Although Coady acknowledged the surreal nature of the situation, he was careful to not criticise Uefa.
Wolves manager Nuno Espirito Santo has also taken the line that he would prefer to play in front of spectators.
Coady said: “I’ve heard it’s a sell out, a behind closed doors sell out, it’s a bit mad. It’s something we are looking forward to. Listen, it’s another adventure for us.”
Asked what his take is on Slovan Bratislava being pulled up for racism and told to play behind closed doors - but instead having a partisan crowd in their favour - the Wolves captain said: “Uefa do what Uefa do. It’s up to them.”
Asked about what the impact of an empty stadium might have been, Coady said: “I’ve never had the experience of playing in an empty ground.
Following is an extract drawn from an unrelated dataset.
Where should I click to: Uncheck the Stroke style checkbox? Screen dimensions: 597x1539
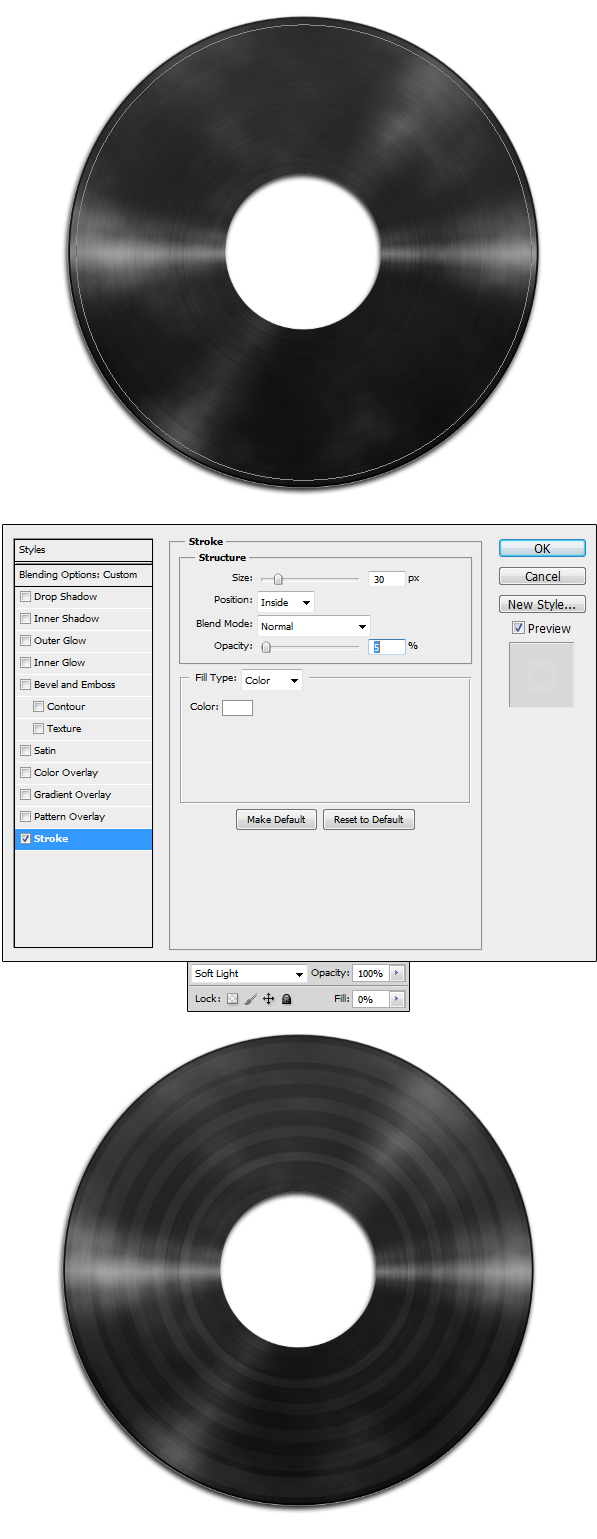26,839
All I know is that we play in front of huge crowds at Molineux, every week on Premier League grounds, so it’s no bother to us.”
The Molineux crowd watched their club extend its unbeaten run to six matches in all competitions on Saturday as they drew 1-1 against Southampton. Raul Jimenez’s 61st-minute equaliser for Wolves from the penalty spot had followed Danny Ings’ 53rd-minute strike.
Coady believes that, in the days before VAR, Wolves would have won the game - as Jimenez had two first-half strikes ruled out by the system.
The second denial was the more confusing with Wolves players, at the time, even seeming to be unaware why the decision had been made.
It was later revealed that a marginal offside in the build-up had caused the goal to be chalked off.
Coady said: “Better communication is needed for everyone really. He [the referee] has listened to the VAR. He doesn’t want to speak to us either. But they’ve come to the right decision.”
The Wolves captain was one of the defensive players who erred in the lead-up to Ings’ goal.
Coady admitted he “lost concentration” but team-mate Jesus Vallejo was also a guilty man for his poor clearance.
Vallejo, a 22-year-old on season-long loan from Real Madrid, has captained Spain under-21s but struggled on his second Premier League appearance.
In-form Ings caused problems to the home side’s back line with his running and it is expected that he can become even fitter and stronger than he is now.
Although Ings already has five goals from his last four appearances, Southampton manager Ralph Hasenhuttl said: “There is a lot more to come from him. I know that and so does he.”